[Opening Page excerpt section]
Reputation: 455
I've got a dataframe that looks like this:
Sample_1 Sample_2 Sample_1 Sample_2
1979 0.22 0.50 0.22 0.67
1980 0.15 0.30 0.15 0.77
I want to remove duplicated Sample_1
, because they are identical (they have the same values for the same years). However, I want to keep Sample_2
because even though the name is duplicated, the values aren't - so I want to rename these types of duplicated columns something else in order to keep them (for example Sample_2_edit
or Sample_2_
).
How can I do this?
Upvotes: 1
Views: 143
Reputation: 887213
Assuming the data is a matrix
as data.frame
or data.table
wouldn't allow duplicate column names and data.table
doesn't even allow row names. We can apply duplicated
on the column names and the values i.e. columns of the data split into a list
(asplit
). Drop those columns that are duplicate for both cases and then rename the duplicate columns by making it unique with make.unique
m2 <- m1[, !(duplicated(asplit(m1, 2)) & duplicated(colnames(m1))), drop = FALSE]
colnames(m2) <- make.unique(colnames(m2))
[Closing Page excerpt section]
» **Problem**
Return the thread on dropping duplicate columns in R word for word, in full.
[Opening Extracted entries section]
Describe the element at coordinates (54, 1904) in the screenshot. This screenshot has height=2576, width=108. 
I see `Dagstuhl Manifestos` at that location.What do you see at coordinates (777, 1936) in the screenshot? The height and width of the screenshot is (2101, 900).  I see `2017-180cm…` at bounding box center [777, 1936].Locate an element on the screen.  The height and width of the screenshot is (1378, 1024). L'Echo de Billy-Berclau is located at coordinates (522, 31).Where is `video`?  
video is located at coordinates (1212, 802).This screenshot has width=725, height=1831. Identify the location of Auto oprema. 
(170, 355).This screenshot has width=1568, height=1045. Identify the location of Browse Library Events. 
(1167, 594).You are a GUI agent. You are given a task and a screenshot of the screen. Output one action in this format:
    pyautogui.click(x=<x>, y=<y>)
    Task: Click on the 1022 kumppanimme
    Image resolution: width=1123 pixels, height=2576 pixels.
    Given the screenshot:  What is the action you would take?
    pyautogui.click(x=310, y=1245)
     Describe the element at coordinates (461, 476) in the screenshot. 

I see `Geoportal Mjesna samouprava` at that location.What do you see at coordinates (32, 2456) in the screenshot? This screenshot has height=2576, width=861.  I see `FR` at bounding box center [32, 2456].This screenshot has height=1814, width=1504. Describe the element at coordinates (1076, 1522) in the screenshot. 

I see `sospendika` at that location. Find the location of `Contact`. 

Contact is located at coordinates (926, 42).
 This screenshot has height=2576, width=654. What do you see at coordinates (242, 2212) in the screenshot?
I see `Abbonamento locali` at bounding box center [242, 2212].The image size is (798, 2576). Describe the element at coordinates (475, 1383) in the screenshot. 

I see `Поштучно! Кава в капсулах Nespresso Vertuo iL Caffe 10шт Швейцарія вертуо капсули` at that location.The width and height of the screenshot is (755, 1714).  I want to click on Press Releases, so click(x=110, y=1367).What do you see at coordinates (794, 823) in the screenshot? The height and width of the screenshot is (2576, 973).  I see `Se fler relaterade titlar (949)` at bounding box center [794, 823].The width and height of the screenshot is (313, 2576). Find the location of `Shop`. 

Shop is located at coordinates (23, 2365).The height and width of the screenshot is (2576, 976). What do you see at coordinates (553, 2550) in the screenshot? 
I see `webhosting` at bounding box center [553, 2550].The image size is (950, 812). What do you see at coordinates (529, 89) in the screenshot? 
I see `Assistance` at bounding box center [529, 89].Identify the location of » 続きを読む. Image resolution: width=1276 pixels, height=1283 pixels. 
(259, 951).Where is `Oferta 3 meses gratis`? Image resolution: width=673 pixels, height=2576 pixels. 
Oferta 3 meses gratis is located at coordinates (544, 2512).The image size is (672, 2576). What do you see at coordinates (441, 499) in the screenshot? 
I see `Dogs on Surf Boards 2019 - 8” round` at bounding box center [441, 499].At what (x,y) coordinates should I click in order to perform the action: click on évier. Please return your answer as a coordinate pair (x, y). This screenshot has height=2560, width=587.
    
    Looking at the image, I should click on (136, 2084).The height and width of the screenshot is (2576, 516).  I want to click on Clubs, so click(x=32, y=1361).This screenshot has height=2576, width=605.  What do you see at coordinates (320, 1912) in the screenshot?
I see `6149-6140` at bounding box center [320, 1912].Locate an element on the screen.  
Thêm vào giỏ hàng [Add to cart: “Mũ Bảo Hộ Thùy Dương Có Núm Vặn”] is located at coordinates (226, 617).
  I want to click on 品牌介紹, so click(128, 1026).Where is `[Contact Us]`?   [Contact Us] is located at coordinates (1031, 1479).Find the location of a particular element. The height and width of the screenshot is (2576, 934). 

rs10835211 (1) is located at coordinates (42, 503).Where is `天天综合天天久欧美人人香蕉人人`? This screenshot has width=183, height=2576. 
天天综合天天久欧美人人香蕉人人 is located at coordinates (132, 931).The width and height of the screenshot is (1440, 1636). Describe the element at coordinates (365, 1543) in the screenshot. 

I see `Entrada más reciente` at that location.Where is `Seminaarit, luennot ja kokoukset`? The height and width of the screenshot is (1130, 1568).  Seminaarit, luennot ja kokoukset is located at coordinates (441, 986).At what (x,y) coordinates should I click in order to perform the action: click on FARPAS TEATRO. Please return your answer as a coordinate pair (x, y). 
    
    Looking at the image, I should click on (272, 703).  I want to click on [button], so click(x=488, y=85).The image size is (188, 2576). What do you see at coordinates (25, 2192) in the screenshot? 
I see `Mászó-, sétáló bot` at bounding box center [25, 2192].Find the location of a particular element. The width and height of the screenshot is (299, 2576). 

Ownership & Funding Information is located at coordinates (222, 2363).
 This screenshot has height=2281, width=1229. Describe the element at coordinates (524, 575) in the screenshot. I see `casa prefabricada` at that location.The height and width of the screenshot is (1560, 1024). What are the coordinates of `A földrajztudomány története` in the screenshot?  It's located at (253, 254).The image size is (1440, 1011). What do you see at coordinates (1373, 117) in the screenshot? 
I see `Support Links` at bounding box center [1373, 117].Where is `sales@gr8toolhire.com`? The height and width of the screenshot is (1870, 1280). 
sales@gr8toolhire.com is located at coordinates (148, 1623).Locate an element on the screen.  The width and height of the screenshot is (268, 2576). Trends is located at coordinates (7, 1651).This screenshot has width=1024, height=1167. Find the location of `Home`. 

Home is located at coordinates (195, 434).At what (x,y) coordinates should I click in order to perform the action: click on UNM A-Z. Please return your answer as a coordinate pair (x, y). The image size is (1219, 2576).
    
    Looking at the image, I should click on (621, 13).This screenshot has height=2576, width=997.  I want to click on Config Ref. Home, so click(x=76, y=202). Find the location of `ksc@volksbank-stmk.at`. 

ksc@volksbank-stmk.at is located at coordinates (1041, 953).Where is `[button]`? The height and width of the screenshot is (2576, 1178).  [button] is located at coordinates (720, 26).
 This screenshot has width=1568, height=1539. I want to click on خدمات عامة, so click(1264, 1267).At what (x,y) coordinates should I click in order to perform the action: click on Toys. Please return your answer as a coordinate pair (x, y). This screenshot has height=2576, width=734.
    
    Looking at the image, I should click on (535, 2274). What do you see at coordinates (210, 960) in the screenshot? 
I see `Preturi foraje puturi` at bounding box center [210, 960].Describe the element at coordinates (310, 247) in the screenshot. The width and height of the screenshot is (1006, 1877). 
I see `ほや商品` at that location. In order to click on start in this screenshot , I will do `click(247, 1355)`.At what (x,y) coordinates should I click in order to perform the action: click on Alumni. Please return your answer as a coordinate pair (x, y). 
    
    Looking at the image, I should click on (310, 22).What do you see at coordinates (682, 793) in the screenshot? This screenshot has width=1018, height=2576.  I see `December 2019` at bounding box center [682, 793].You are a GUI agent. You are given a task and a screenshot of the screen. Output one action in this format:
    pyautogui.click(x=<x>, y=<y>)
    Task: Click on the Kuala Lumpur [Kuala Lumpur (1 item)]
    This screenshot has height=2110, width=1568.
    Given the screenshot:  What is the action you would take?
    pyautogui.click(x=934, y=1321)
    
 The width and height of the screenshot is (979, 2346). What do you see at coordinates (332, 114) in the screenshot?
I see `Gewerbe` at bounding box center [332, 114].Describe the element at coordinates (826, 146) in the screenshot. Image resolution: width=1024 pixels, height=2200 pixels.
[Closing Extracted entries section]
» **Output of the task**
Reputation: 455
I've got a dataframe that looks like this:
Sample_1 Sample_2 Sample_1 Sample_2
1979 0.22 0.50 0.22 0.67
1980 0.15 0.30 0.15 0.77
I want to remove duplicated Sample_1
, because they are identical (they have the same values for the same years). However, I want to keep Sample_2
because even though the name is duplicated, the values aren't - so I want to rename these types of duplicated columns something else in order to keep them (for example Sample_2_edit
or Sample_2_
).
How can I do this?
Upvotes: 1
Views: 143
Reputation: 887213
Assuming the data is a matrix
as data.frame
or data.table
wouldn't allow duplicate column names and data.table
doesn't even allow row names. We can apply duplicated
on the column names and the values i.e. columns of the data split into a list
(asplit
). Drop those columns that are duplicate for both cases and then rename the duplicate columns by making it unique with make.unique
m2 <- m1[, !(duplicated(asplit(m1, 2)) & duplicated(colnames(m1))), drop = FALSE]
colnames(m2) <- make.unique(colnames(m2))